(Texto de origem)
^^^^^^^^
Só para partir de um marco de referência consistente, reconhecido por todos os estudiosos da história brasileira, registremos a existência dos Quilombos, uma vez que eles enfrentaram uma das dimensões mais perversas de nossa história, a existência de escravidão humana, de pessoas serem tidas apenas como mercadoria e trabalho, mas também registraram, com suas experiências, importantes lições de dedicação e luta pela emancipação social, política, econômica, cultural.
Os Quilombos foram, justamente expressões marcantes destas lutas, a organização de negros escravizados, que criavam vários mecanismos para fugirem dos engenhos onde viviam e trabalhavam, para construírem comunidades livres, atraindo também brancos pobres, indígenas, caboclos, motivados pela perspectiva de uma vida livre.
Nestas comunidades, experimentavam uma organização da produção em certos casos muito desenvolvida, com técnicas agrícolas avançadas, artesanato, metalurgia, uma nova organização política, qualitativamente diferente da Colônia de Portugal, uma dinâmica social com princípios de liberdade e igualdade. Centenas de Quilombos se espalharam por todo o país durante os anos de Colônia e Império.
O mais importante deles foi o Quilombo dos Palmares, situado em uma extensa faixa de terras entre os estados de Pernambuco e Alagoas, uma experiência que durou quase um século, e que foi destruído pelos governos e senhores de terras, através de uma das mais sangrentas guerras patrocinadas no período colonial brasileiro.
Outro movimento social, inspirado em valores liberais (de forte influência na Europa naquele período), mas formado, em grande parte, por setores minoritários das elites, como religiosos, advogados, poetas, foi o abolicionismo, que também teve papel importante para que a nação superasse esta terrível fase de sua história.
Entre o final do período Imperial e os primeiros anos da República, realizaram-se os chamados “Movimentos Messiânicos”, que eram movimentos em geral conduzidos por líderes religiosos, mas com forte apelo político, formados fundamentalmente por camponeses pobres, que tentaram as primeiras experiências de reforma agrária no Brasil. Entre estes, podemos destacar a experiência do Contestado no Paraná, de Canudos na Bahia, de Caldeirão no Ceará. Todas experiências brutalmente destruídas pelo poder da República, através de guerras sangrentas com verdadeiros genocídios tendo sido praticados.
Durante todo o século XX, possivelmente, o movimento sindical se expressou como a principal forma de organização entre os movimentos sociais, tendo assumido diferentes influências, como a dos anarquistas no início do século, dos trabalhistas e dos comunistas entre a década de 30 e o Golpe Militar de 1964, do novo sindicalismo (que veio a se consolidar na construção de Central Única dos Trabalhadores – CUT), a partir da década de 80.
Concentraremos nossa análise nos chamados novos movimentos sociais, que tiveram os primeiros ensaios nas décadas de 60 e 70, mas puderam se expressar com maior dinamicidade e mobilidade a partir da década de 80.
^^^^^^^^
(Tarefa a realizar) Segundo o texto sobre os movimentos sociais no Brasil, entre quais estados se situava o Quilombo dos Palmares?

(Dados)
^^^^^^^^
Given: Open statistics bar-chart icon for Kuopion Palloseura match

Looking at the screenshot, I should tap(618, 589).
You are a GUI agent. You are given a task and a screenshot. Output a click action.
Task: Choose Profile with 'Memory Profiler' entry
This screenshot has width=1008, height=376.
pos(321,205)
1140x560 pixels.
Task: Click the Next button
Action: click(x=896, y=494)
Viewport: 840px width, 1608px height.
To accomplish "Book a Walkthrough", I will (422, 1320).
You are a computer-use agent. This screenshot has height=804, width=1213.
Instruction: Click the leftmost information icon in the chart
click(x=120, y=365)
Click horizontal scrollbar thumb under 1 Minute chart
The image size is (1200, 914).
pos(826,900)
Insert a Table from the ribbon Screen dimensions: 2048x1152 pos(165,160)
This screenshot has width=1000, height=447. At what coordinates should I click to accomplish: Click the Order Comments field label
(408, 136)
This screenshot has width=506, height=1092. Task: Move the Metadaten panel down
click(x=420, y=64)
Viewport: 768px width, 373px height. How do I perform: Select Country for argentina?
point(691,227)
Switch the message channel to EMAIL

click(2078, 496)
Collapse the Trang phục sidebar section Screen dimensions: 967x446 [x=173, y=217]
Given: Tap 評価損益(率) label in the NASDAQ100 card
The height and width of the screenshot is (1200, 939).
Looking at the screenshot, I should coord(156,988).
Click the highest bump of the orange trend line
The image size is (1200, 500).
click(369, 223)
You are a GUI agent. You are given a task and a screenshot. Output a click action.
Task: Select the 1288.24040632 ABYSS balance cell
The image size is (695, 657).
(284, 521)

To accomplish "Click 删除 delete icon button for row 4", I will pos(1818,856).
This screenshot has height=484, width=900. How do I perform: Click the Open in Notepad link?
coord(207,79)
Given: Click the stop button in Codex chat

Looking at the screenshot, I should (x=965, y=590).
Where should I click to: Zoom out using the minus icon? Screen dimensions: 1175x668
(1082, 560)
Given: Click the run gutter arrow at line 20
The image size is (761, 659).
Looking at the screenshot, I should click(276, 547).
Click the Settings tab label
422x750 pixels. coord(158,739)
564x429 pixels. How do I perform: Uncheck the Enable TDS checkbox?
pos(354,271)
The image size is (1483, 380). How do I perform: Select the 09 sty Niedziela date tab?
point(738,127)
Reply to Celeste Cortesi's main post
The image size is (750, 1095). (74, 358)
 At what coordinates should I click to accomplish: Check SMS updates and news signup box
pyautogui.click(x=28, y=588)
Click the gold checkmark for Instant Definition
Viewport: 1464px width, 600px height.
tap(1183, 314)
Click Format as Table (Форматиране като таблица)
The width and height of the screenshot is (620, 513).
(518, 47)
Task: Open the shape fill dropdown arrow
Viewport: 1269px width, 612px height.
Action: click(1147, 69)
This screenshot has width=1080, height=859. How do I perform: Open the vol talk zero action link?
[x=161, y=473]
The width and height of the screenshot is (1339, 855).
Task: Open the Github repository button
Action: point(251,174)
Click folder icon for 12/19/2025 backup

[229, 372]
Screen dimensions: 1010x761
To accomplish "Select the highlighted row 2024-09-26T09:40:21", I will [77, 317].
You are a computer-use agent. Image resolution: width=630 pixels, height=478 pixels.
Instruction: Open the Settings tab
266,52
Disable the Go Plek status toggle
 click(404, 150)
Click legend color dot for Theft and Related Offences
^^^^^^^^
(Resultado da tarefa) Entre Pernambuco e Alagoas.